__YOUR INSTRUCTIONS__.
Reproduce all the records word for word. Omit images.

__DATA TO USE__.

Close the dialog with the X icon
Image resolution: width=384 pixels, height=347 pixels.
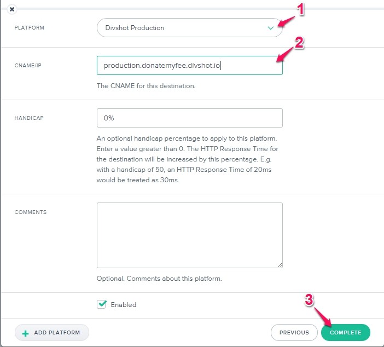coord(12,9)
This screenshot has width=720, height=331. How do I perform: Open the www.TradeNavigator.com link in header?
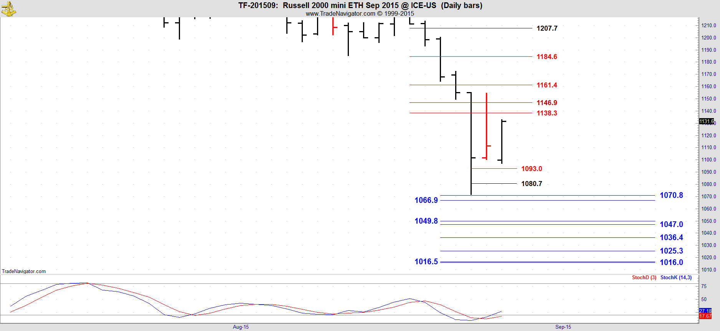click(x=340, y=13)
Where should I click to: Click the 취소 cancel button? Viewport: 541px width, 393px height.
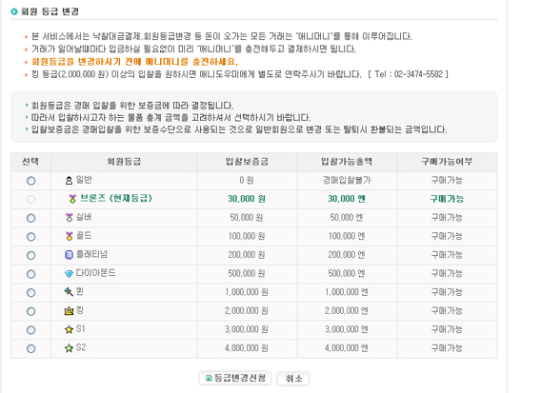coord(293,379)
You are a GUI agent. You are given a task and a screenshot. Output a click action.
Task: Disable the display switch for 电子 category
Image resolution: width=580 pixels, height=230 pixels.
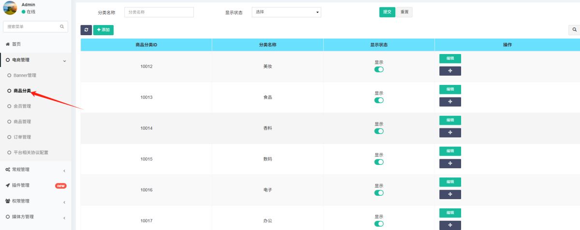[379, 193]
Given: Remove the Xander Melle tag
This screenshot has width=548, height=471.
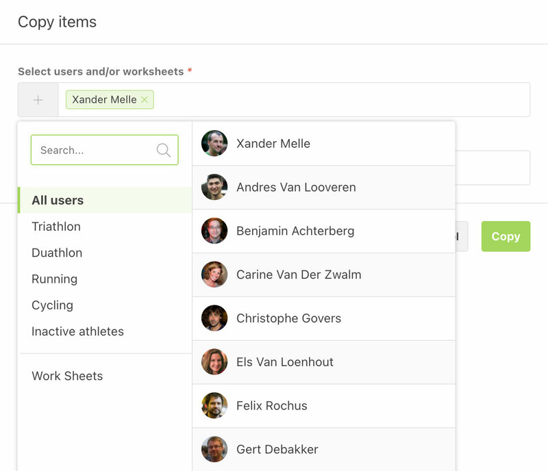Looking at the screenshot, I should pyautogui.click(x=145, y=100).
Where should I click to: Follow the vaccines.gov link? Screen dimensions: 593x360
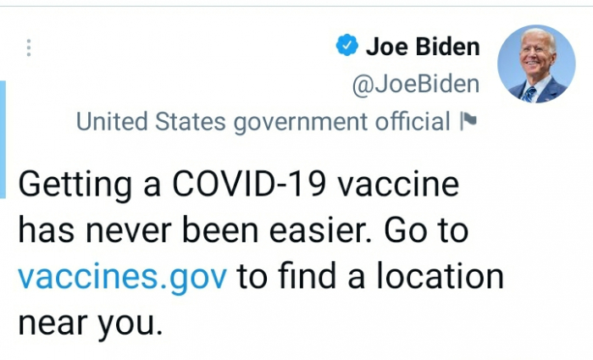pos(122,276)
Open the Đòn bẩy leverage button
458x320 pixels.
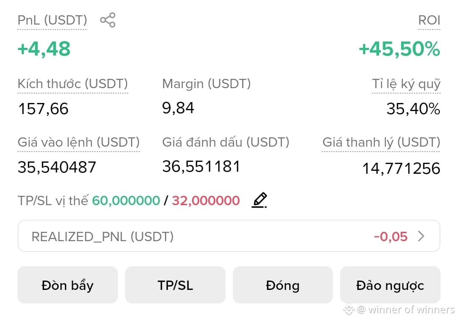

__RESULT__.
Close the dialog with the X icon
Image resolution: width=384 pixels, height=347 pixels.
coord(12,9)
This screenshot has width=720, height=331. How do I perform: Open the www.TradeNavigator.com link in header?
click(x=340, y=13)
Where should I click to: Click the 취소 cancel button? Viewport: 541px width, 393px height.
coord(293,379)
You are a GUI agent. You are given a task and a screenshot. Output a click action.
Task: Disable the display switch for 电子 category
Image resolution: width=580 pixels, height=230 pixels.
[379, 193]
Given: Remove the Xander Melle tag
This screenshot has width=548, height=471.
Looking at the screenshot, I should pyautogui.click(x=145, y=100).
Where should I click to: Follow the vaccines.gov link? Screen dimensions: 593x360
pos(122,276)
Open the Đòn bẩy leverage button
458x320 pixels.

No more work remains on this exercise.